DATA LINES:
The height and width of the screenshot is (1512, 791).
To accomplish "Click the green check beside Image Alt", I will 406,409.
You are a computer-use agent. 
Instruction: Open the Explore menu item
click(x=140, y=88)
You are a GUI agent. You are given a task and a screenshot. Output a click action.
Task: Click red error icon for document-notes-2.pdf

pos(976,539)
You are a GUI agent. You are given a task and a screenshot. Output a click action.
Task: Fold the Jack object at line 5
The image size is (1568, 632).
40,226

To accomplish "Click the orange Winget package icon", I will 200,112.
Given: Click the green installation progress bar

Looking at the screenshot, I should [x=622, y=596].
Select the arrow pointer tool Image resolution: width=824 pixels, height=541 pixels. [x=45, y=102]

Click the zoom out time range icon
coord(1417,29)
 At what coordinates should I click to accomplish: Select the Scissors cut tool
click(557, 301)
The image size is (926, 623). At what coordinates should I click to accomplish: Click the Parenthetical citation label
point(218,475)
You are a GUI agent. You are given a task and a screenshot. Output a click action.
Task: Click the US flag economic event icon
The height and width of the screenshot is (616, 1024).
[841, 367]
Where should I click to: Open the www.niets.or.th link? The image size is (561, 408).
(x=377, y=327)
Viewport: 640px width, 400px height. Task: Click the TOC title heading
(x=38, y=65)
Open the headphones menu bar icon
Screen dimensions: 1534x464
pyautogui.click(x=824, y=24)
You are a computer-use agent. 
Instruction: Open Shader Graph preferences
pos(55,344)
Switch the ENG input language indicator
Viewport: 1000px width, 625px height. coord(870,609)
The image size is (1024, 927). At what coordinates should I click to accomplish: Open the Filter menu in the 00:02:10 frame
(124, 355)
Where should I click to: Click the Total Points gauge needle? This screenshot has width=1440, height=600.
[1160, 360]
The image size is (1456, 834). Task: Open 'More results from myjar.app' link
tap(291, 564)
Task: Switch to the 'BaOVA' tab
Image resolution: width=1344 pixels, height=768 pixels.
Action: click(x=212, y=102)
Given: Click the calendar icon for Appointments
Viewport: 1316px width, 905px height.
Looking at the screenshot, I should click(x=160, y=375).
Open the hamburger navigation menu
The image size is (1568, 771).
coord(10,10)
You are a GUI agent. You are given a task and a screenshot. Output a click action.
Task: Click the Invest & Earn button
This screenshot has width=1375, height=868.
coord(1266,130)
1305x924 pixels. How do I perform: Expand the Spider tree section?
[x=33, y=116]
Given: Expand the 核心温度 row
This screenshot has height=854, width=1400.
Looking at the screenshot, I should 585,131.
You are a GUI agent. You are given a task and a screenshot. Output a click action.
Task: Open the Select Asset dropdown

TASK DIRECTIONS: Copy out every one of the lines above without changing anything.

ANSWER TO THE EXERCISE:
The height and width of the screenshot is (1512, 791).
To accomplish "Click the green check beside Image Alt", I will 406,409.
You are a computer-use agent. 
Instruction: Open the Explore menu item
click(x=140, y=88)
You are a GUI agent. You are given a task and a screenshot. Output a click action.
Task: Click red error icon for document-notes-2.pdf

pos(976,539)
You are a GUI agent. You are given a task and a screenshot. Output a click action.
Task: Fold the Jack object at line 5
The image size is (1568, 632).
40,226

To accomplish "Click the orange Winget package icon", I will 200,112.
Given: Click the green installation progress bar

Looking at the screenshot, I should [x=622, y=596].
Select the arrow pointer tool Image resolution: width=824 pixels, height=541 pixels. [x=45, y=102]

Click the zoom out time range icon
coord(1417,29)
 At what coordinates should I click to accomplish: Select the Scissors cut tool
click(557, 301)
The image size is (926, 623). At what coordinates should I click to accomplish: Click the Parenthetical citation label
point(218,475)
You are a GUI agent. You are given a task and a screenshot. Output a click action.
Task: Click the US flag economic event icon
The height and width of the screenshot is (616, 1024).
[841, 367]
Where should I click to: Open the www.niets.or.th link? The image size is (561, 408).
(x=377, y=327)
Viewport: 640px width, 400px height. Task: Click the TOC title heading
(x=38, y=65)
Open the headphones menu bar icon
Screen dimensions: 1534x464
pyautogui.click(x=824, y=24)
You are a computer-use agent. 
Instruction: Open Shader Graph preferences
pos(55,344)
Switch the ENG input language indicator
Viewport: 1000px width, 625px height. coord(870,609)
The image size is (1024, 927). At what coordinates should I click to accomplish: Open the Filter menu in the 00:02:10 frame
(124, 355)
Where should I click to: Click the Total Points gauge needle? This screenshot has width=1440, height=600.
[1160, 360]
The image size is (1456, 834). Task: Open 'More results from myjar.app' link
tap(291, 564)
Task: Switch to the 'BaOVA' tab
Image resolution: width=1344 pixels, height=768 pixels.
Action: click(x=212, y=102)
Given: Click the calendar icon for Appointments
Viewport: 1316px width, 905px height.
Looking at the screenshot, I should click(x=160, y=375).
Open the hamburger navigation menu
The image size is (1568, 771).
coord(10,10)
You are a GUI agent. You are given a task and a screenshot. Output a click action.
Task: Click the Invest & Earn button
This screenshot has width=1375, height=868.
coord(1266,130)
1305x924 pixels. How do I perform: Expand the Spider tree section?
[x=33, y=116]
Given: Expand the 核心温度 row
This screenshot has height=854, width=1400.
Looking at the screenshot, I should 585,131.
You are a GUI agent. You are given a task and a screenshot. Output a click action.
Task: Open the Select Asset dropdown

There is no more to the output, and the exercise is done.